Last week, representatives of 40 nations gathered in Paris to discuss a new global financing pact and agreed on a pledge of $100 billion in climate finance.
The pledge is said to be long overdue and is aimed at supporting developing nations in their efforts to mitigate the consequences of the climate crisis.
On Friday, world leaders concluded that wealthier countries will need to commit more cash into low-income economies as development banks, such as the World Bank, take on more risk in order to gather $200 billion in extra firepower.
However, not everyone attending the two-day summit was on board with the World Bank’s competence in dealing with what is largely seen as some of the most pressing issues at hand.
According to the final summit document, private finance will have to match each dollar of lending by development banks by at least one dollar.
Another key measure designed to help tackle the climate crisis that was also agreed on during the summit in Paris is the proposal of introducing a levy on shipping industry emissions.
The proposal was backed by more than 20 of the participating countries and comes just ahead of the International Maritime Organization (IMO) meeting in July.
Shipping contributes about 2.9% of total greenhouse gas (GHG) emissions and is considered to be among the hardest-to-abate sectors.
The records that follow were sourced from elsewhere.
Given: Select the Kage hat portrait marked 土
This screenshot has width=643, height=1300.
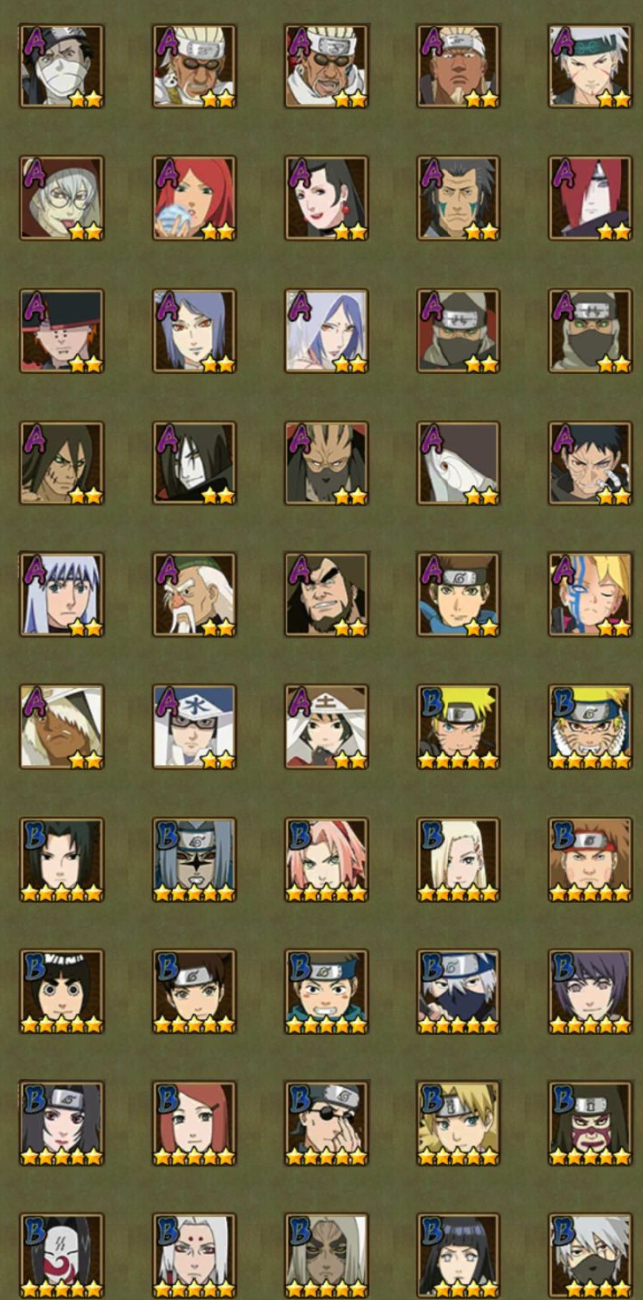Looking at the screenshot, I should pyautogui.click(x=326, y=727).
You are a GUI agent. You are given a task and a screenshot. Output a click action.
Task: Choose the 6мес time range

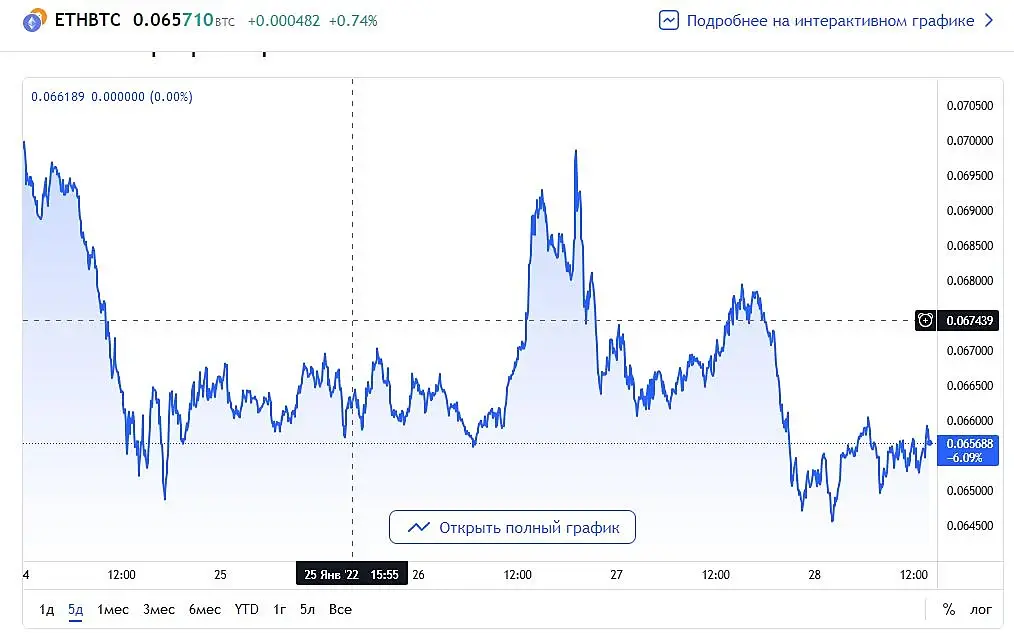[x=204, y=609]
Even so, the shipping industry has been spared the burden of taxation due to high seas being outside of the jurisdiction of any one country.
And while shipbuilders and engineering companies around the world are already becoming increasingly active in developing carbon capture solutions for ships, many believe that introducing a tax on CO2 emissions would help spur this tendency and encourage the adoption of green practices faster.
Furthermore, if the IMO were to indeed introduce such a tax, the funds raised could go towards supporting poorer economies and helping them deal with the climate crisis.